"Po Mubaraku - Ali" - skandowali manifestanci w Sanie, porównując Salaha do prezydenta Egiptu Hosniego Mubaraka, który został obalony w piątek po blisko 30 latach rządów. "Lud domaga się upadku reżimu" - krzyczeli protestujący, powtarzając hasła egipskiej rewolty.

Reklama

Poniedziałkową manifestację, podobnie jak demonstracje w ostatnich dniach, zorganizowali studenci i - jak to określono - przedstawiciele społeczeństwa obywatelskiego. Wśród protestujących nie było opozycji parlamentarnej, która zdecydowała się podjąć dialog z prezydentem.

Z kolei w Taizz na południu Jemenu kilka tysięcy osób manifestowało przeciwko obecnym władzom. Według świadków, osiem osób zostało rannych podczas rozpędzania demonstracji przez siły bezpieczeństwa.

W niedzielę antyrządowi demonstranci starli się w Sanie z policją próbującą powstrzymać ich przed marszem w kierunku pałacu prezydenckiego. Tuż przed zamieszkami opozycja zgodziła się rozpocząć negocjacje z prezydentem, któremu zależy na tym, by uniknąć rewolty w stylu egipskim. Jemen jest jednym z sojuszników USA w walce z Al-Kaidą.

Prezydent Salah, który jest u władzy od 32 lat, obiecał, że ustąpi ze swojego stanowiska z końcem kadencji w 2013 roku, a jego syn nie przejmie po nim władzy. Zaprosił też opozycję do rozmów.

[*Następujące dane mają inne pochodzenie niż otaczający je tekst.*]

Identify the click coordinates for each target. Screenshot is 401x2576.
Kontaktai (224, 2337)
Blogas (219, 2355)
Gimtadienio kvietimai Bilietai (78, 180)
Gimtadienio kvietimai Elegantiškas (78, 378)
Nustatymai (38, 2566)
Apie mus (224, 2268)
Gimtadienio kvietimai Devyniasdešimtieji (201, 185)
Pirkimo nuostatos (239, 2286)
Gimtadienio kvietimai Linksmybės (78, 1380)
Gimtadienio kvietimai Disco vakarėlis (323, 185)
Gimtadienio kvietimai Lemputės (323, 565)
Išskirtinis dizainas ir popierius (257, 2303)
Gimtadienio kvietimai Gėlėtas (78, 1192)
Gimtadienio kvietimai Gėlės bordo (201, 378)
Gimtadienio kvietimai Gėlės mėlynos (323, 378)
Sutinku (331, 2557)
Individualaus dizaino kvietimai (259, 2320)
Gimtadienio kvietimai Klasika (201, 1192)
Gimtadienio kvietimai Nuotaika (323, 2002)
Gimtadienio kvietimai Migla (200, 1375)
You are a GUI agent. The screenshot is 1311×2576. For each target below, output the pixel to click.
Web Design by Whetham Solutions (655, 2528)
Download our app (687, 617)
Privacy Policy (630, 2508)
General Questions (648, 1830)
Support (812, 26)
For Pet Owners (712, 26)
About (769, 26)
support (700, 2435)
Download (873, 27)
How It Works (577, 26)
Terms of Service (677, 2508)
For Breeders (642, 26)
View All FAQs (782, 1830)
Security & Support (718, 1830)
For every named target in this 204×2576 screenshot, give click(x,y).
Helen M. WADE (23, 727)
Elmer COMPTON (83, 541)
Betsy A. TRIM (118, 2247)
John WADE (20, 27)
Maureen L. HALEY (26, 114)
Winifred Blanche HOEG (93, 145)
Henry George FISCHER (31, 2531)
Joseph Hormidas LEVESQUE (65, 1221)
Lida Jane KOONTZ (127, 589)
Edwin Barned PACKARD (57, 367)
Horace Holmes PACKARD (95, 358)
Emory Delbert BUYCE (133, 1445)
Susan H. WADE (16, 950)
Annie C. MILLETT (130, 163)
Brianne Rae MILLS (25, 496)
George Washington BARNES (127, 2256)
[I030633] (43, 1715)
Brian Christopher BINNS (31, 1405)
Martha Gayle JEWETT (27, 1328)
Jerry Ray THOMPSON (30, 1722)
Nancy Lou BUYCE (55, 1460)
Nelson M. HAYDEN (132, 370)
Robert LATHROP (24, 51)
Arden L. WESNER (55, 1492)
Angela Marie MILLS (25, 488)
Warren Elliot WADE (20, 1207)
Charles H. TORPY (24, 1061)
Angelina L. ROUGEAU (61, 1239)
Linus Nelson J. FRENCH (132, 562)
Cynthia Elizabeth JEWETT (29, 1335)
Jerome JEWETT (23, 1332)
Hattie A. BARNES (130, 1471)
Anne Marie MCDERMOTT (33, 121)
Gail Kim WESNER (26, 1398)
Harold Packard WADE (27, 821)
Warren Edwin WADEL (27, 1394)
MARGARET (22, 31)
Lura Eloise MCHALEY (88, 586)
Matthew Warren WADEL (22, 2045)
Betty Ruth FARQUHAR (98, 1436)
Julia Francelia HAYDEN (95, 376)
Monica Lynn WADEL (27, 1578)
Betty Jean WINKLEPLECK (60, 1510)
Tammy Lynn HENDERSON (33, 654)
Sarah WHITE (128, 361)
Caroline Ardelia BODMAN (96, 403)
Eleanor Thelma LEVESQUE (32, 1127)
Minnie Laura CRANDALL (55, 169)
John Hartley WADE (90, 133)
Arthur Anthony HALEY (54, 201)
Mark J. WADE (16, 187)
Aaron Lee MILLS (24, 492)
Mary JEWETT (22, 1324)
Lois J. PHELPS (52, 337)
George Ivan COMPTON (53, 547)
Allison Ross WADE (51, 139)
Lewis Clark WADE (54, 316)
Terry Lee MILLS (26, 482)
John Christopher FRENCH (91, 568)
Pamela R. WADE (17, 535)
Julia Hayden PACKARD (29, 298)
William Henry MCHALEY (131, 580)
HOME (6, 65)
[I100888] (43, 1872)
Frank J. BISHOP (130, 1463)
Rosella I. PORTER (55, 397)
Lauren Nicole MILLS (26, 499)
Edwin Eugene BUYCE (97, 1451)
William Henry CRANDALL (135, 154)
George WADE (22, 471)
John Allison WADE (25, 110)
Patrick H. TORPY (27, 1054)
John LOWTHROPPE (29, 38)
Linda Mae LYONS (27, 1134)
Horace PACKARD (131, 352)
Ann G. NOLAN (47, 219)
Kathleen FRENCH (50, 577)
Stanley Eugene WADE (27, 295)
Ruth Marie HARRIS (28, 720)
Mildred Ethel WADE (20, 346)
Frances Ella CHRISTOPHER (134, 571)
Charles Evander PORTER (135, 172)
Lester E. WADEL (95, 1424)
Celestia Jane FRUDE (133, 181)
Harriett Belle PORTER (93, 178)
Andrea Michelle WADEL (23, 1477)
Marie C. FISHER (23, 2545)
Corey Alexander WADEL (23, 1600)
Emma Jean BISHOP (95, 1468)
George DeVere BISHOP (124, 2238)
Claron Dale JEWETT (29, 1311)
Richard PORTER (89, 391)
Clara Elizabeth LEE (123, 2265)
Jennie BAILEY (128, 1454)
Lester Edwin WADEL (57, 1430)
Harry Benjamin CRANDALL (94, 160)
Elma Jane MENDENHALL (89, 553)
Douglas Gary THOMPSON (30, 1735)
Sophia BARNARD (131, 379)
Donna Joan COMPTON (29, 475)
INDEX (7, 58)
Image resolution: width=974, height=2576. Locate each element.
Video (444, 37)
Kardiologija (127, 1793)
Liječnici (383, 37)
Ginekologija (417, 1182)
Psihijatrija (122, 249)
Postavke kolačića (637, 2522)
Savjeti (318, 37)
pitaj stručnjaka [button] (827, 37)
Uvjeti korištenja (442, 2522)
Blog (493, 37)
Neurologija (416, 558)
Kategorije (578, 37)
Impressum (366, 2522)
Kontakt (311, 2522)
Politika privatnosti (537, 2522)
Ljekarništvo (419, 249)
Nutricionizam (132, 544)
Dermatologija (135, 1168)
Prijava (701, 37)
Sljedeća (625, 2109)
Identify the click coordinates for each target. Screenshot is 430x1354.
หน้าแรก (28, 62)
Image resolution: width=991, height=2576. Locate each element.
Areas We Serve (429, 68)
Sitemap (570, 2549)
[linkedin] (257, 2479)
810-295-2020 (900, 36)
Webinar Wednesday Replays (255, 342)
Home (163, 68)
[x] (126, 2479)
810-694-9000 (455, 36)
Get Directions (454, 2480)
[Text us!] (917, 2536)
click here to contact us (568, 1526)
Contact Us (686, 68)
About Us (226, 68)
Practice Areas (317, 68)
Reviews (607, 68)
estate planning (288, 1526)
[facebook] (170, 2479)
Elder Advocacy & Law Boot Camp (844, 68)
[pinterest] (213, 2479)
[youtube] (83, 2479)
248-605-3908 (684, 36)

W przeszłości prezydent już wycofał się z obietnicy ustąpienia z urzędu. Zdaniem analityków, jego ostatnie ustępstwa mogą wynikać ze szczerych zamiarów wycofania się przy zachowaniu twarzy. Z drugiej strony prezydent może mieć jednak nadzieję, że uda mu się przeczekać niepokoje, a następnie umocnić swą pozycję.